I'll consider the function $\phi: \mathbb Z^3 \to \mathbb Z^3$, given by:

$\phi(x,y,z) := (x+5y+3z,2y,7z)$

I have a couple of questions associated with this:

1) This might be a very dumb question, but if I wanted to show, that this is an homomorphism, I'll just follow the standard approach, but am I able to just add the 5y with the 2y etc. or how should I interpret the commas?:

I'll say that x,y,z,a,b,c are all elements of the integers. Then:

$\phi(x,y,z,a,b,c)=\phi(x+a,y+b,z+c)=x+a)+5(y+b)+2(y+b)+3(x+c)+7(x+c)=(x+a)+7(y+b)+10(z+c)=(x+7y+10z)+(a+7b+10c)=\phi(x,y,x)+\phi(a,b,c)$

It is thereby an homomorphism.

So my question here is simply if I'm allowed to do this or how else I should interpret the commas in the function?

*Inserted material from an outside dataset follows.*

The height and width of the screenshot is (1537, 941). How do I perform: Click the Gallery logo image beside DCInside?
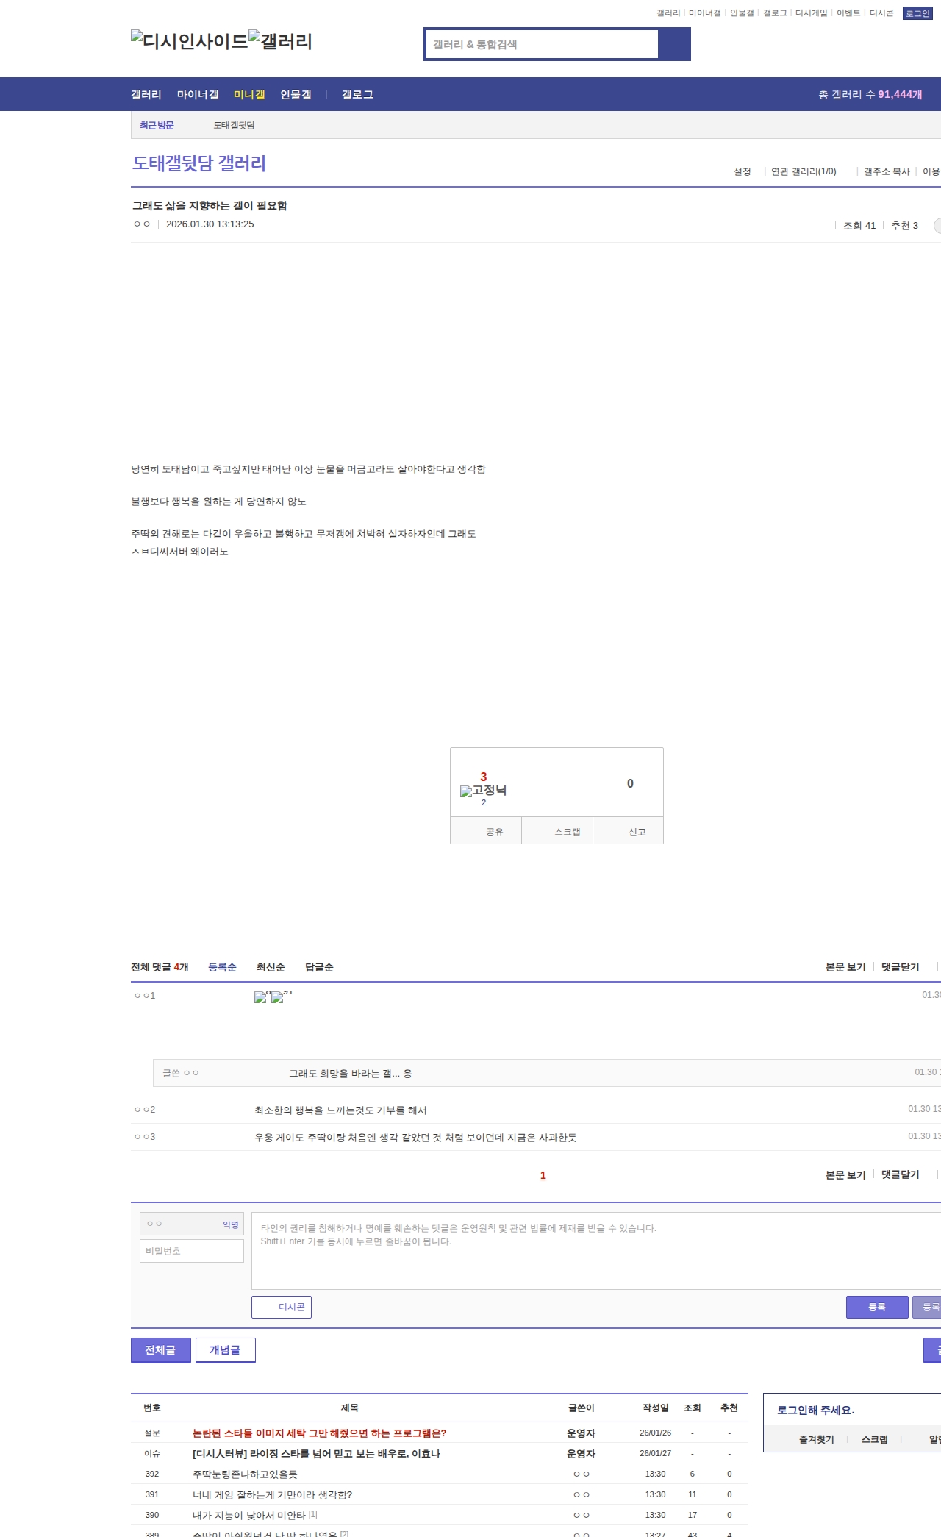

2) Secondly, I'll have that the image of $\phi(\mathbb Z^3)$ is just $\mathrm{Im}\ \phi(\mathbb Z^3) = \{\phi(x,y,z) : x,y,z \text{ being elements of }\mathbb Z^3\}$ (right?), but how would I go about finding the number of elements in $\mathbb Z^3/\phi(\mathbb Z^3)$?

3) Last, but not least, I was wondering; What possibilities are there generally for the structure of the image for a homomorphism: $\psi: \mathbb Z^3 \to \mathbb Z^3$?

Any help would be deeply appreciated.

Answer 1

1. The function $\phi$ is a function with three variables, not six, and therefore the expression $\phi(x,y,z,a,b,c))$ makes no sense. What you are supposed to prove is that$$\bigl(\forall(x,y,z),(a,b,c)\in\mathbb Z^3\bigr):\phi\bigl((x,y,z)+(a,b,c)\bigr)=\phi(x,y,z)+\phi(a,b,c).$$
2. Yes, $\operatorname{Im}\phi=\bigl\{\phi(x,y,z)\,|\,(x,y,z)\in\mathbb Z^3\bigr\}$, but the idea is to determine this set explicitely. For instance, if $(a,b,c)\in\operatorname{Im}\phi$, then $7\mid c$. After you have determined $\operatorname{Im}\phi$ explicitely, then you can try to comput $\mathbb Z^3/\operatorname{Im}\phi$.
3. There are several possibilites, such has $\mathbb Z$, $\mathbb Z^2$, $\mathbb Z_2\oplus\mathbb Z$, and so on.